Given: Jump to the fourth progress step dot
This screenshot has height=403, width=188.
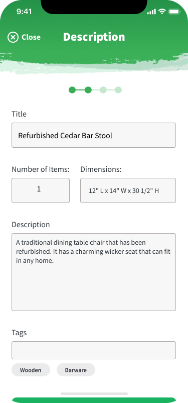Looking at the screenshot, I should [x=118, y=90].
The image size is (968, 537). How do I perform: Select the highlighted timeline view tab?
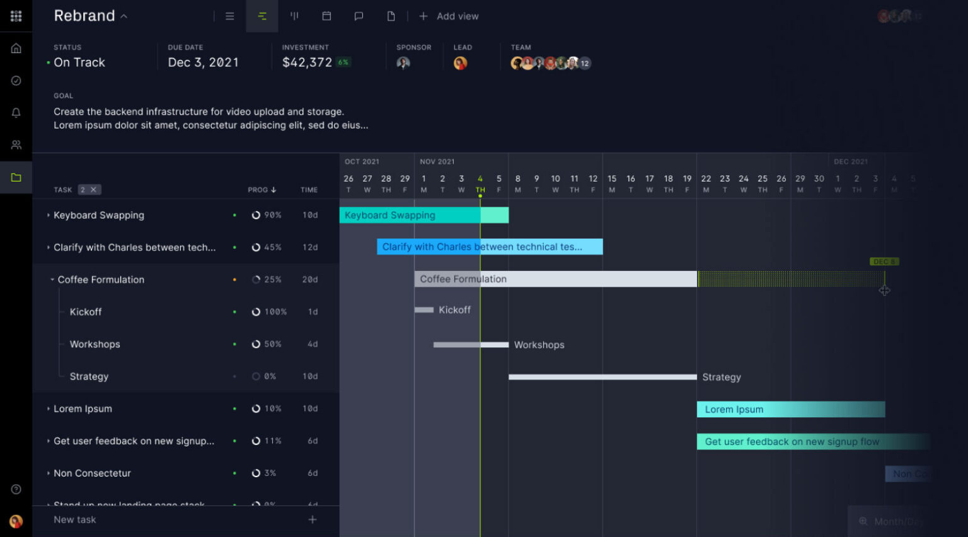[x=262, y=16]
────────────────────
** SET EXERCISE **
Please put the records above into a two-column CSV with the header "prompt" and "location", one row per record: the record's text in one quoted field and its answer in the other, with line breaks turned into spaces and the pictures left out.

** REPLY **
prompt,location
"Given: Jump to the fourth progress step dot This screenshot has height=403, width=188.","Looking at the screenshot, I should [x=118, y=90]."
"The image size is (968, 537). How do I perform: Select the highlighted timeline view tab?","[x=262, y=16]"